In such a case, the burden of proof will fall on the complainant and that proof would consist of three parts, as outlined by Hal Singer in this interview: First, you would have to prove that your content is similarly situated to the content that is being favoured by the platform. Second, that the reason you are getting unfavourable treatment is your lack of affiliation with the platform. And third, as a result of one and two, you are materially impaired in your ability to compete effectively.
It would make sense for competition authorities to automatically review any deal that involves an exchange of certain forms or a certain quantity of data
Finally, mergers and acquisitions have been under the purview of the antitrust authorities for a long time and they normally make the decision to investigate cases according to a monetary threshold and market share. However, the monetary value of a deal may not always highlight its anti-competitive effects. Stories of big technology firms acquiring small startups at bargain prices are quite common. The value of these startups could lie in the networks (user bases) or the data they possess. This is what transpired when Facebook acquired Instagram and WhatsApp. Nevertheless, a retrospective breakup can do more harm than good, as has been previously discussed. Going forward, it would make sense for competition authorities to automatically review any deal that involves an exchange of certain forms (or a certain quantity) of data. This is not to say that such mergers and acquisitions are disallowed, but a greater form of scrutiny with more relevant tools can lead to much better results.
What is required is for constant innovation in competition law to build newer tools to detect and answer anti-competitive practices that might emerge in a dynamic environment, not a wrecking ball solution that is a throwback to the start of the 20th century.

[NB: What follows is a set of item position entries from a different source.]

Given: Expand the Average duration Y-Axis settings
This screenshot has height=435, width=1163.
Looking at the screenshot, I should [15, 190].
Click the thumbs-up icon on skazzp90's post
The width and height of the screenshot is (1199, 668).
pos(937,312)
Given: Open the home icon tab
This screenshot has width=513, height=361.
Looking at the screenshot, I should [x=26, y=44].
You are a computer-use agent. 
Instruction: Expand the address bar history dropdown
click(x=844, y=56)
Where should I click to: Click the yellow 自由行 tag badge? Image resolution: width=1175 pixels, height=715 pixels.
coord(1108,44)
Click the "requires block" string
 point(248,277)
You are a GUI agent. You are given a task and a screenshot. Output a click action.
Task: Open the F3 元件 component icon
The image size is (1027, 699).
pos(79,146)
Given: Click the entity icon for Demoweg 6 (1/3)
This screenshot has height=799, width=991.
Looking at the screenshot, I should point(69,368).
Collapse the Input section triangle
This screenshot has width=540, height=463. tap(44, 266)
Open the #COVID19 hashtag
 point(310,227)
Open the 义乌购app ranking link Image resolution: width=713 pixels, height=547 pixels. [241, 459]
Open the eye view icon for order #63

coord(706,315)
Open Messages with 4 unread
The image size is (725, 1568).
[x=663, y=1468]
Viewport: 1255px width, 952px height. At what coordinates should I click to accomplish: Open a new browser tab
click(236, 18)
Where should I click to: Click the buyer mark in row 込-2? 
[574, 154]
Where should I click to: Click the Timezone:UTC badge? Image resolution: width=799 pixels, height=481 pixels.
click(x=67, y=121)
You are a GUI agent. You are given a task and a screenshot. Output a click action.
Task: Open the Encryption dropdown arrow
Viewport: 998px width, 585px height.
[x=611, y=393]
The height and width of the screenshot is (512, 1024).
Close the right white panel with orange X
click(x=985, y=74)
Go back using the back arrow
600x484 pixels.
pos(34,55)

Constant innovation is required in competition law to detect and answer anti-competitive practices, not a wrecking ball solution that is a throwback to the start of the 20th century
None of the solutions outlined above answers the real problems with regard to big tech — that they have gained an enormous control over our social and political life. Big tech wields an inordinate amount of political power with its ability to sway elections and enough lobbying power to shape favourable laws. This is outside the ambit of competition law. They have gained this power as a result of a Faustian pact that we, as a society, have made with them in exchange for life-enriching services. Breaking them up will not solve this problem, as it does not reduce the political power that Amazon or Facebook has acquired over time.
This is not unique to the United States or to big technology companies, for that matter. Several big companies across the world hold a disproportionate amount of influence in the political realm. There is no denying the amount of political clout held by Reliance in India. The company broke up early this decade, albeit of its own accord. Yet, its political influence has grown. There are no clear technocratic answers to these questions, at least not in the realm of competition law. Solutions might yet emerge, but for now, it is partly a price that we are paying for choosing to live in a free society and a dynamic economy.